Aonde eu pretendia chegar com a questão que propus? Eu pretendia alegar que não só as morfologias "finais", os aspectos fisiológicos e anatômicos "finais" de cada ser vivo mudam por evolução, mas também os próprios processos de crescimento (embora possa parecer óbvio que as mudanças morfológicas assentem-se sobre esses "processos de crescimento" estou indo, aqui, mais além do que se pode apreender pelos simples conceitos de genótipo e fenótipo). E qual seria a importância/utilidade disso? Demonstrar que, ao contrario do que é correntemente alegado, a TE pode sim ser estendida até o limite da biogênese*, ou seja, até à própria biogênese*, no que poderíamos chamar de 'Evolução Molecular', sem solução de continuidade. Na verdade, não vejo nada nessa estrutura flagelar que mude isso, numa direção, mas no caminho inverso, poderiam-se opor contra-argumentações. De qualquer forma, minha linha de raciocínio foi desviada.

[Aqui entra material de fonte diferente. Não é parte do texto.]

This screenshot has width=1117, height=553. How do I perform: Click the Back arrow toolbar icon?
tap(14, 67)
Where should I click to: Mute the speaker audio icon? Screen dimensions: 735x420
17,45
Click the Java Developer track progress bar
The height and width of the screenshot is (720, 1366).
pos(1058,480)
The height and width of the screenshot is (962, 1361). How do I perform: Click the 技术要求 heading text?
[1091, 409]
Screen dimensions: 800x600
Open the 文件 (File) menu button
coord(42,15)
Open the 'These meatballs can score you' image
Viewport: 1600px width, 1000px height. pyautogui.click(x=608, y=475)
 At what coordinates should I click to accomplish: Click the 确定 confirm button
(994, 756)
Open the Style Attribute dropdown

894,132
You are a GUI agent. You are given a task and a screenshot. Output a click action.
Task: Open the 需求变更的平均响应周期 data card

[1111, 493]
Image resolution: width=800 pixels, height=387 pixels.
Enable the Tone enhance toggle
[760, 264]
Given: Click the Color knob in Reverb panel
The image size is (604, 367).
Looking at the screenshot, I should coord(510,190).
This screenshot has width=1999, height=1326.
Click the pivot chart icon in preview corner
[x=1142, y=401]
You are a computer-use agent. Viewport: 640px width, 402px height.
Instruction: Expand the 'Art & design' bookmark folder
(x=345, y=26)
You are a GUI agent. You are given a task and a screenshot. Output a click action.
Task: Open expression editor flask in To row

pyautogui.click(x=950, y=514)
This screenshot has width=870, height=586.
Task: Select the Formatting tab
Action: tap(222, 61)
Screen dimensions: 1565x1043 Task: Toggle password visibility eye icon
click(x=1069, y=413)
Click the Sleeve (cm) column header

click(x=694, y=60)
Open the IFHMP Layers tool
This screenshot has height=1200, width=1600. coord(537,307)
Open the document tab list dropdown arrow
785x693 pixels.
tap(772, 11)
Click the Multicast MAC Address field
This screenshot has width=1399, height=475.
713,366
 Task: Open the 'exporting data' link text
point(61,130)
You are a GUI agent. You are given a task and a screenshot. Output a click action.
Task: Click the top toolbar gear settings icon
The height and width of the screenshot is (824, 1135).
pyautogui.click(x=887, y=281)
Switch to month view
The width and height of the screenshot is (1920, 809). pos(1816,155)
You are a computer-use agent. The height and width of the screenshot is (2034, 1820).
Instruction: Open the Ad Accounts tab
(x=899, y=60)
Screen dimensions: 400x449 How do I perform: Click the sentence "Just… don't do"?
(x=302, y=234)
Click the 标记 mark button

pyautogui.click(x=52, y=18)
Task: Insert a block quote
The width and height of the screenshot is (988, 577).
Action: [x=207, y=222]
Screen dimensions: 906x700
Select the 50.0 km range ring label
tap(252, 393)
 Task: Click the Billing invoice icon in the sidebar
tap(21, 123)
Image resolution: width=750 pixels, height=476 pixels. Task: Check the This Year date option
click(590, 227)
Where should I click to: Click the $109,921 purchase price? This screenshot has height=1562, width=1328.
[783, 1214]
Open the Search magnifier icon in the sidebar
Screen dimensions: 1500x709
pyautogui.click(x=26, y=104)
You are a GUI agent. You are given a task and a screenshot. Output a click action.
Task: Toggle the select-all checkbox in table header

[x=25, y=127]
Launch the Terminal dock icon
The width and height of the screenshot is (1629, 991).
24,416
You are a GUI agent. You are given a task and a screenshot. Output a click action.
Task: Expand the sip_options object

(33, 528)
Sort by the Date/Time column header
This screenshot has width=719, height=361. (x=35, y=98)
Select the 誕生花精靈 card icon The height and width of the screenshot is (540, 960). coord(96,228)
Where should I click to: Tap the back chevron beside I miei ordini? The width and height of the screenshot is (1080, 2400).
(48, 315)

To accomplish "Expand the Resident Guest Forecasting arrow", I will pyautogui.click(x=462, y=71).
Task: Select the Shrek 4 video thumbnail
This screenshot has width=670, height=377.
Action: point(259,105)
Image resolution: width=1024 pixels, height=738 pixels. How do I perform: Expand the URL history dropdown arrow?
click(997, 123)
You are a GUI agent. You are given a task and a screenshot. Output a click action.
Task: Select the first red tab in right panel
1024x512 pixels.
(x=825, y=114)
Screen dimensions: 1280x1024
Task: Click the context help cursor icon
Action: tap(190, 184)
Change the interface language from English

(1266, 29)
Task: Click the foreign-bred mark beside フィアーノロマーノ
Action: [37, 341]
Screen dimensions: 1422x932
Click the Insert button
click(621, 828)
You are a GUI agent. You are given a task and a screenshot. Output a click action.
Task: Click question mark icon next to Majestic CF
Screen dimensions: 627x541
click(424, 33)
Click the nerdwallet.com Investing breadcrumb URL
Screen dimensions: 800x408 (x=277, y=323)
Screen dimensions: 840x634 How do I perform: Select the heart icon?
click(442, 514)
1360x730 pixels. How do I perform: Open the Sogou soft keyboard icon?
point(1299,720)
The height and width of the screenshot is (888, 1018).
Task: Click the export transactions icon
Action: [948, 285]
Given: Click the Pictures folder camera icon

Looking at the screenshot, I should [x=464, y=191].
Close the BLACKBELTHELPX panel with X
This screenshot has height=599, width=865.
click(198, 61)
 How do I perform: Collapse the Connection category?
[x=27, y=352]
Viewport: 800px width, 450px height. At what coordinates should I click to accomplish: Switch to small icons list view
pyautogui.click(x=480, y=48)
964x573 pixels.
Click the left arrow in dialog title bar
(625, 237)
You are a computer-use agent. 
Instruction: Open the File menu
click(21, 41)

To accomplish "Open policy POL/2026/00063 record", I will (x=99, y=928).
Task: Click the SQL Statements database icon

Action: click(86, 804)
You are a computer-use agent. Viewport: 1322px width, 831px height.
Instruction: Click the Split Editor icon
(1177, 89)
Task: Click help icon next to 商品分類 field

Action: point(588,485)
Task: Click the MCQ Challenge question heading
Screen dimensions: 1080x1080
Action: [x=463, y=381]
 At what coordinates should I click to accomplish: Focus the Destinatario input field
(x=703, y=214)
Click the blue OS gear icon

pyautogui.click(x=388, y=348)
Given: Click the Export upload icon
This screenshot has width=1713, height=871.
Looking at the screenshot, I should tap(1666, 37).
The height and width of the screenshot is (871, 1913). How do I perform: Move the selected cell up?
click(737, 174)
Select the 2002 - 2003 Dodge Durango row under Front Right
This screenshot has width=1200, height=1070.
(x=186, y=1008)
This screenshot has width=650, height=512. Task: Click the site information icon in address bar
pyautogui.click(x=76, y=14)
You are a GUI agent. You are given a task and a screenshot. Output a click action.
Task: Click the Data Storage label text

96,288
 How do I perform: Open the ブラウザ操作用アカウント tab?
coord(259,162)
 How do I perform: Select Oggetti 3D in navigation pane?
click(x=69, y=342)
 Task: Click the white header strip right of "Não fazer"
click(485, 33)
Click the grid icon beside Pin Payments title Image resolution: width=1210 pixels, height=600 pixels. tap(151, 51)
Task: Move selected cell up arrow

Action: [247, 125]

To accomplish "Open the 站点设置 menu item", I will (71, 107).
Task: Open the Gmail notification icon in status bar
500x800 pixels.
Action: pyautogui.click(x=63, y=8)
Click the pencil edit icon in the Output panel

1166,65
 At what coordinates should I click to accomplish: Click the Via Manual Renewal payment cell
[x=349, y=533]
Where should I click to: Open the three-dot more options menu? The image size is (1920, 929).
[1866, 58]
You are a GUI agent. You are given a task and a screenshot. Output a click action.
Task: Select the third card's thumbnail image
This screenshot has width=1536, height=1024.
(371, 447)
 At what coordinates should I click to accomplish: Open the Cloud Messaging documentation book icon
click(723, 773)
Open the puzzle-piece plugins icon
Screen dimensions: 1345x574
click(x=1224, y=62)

*Quero esclarecer que recuso-me a utilizar o termo abiogênese por minha iniciativa argumentativa. Não consigo enxergar motivo (a não ser a manutençao insidiosa da idéia de algo como o sopro de javé) para que não se use, simplesmente, biogênese, porque a matéria que compõe as estruturas vivas não muda sua natureza ao compô-las. Continua tão "inanimada", abiológica, abiótica quanto antes de entrar na composição das máquinas biológicas.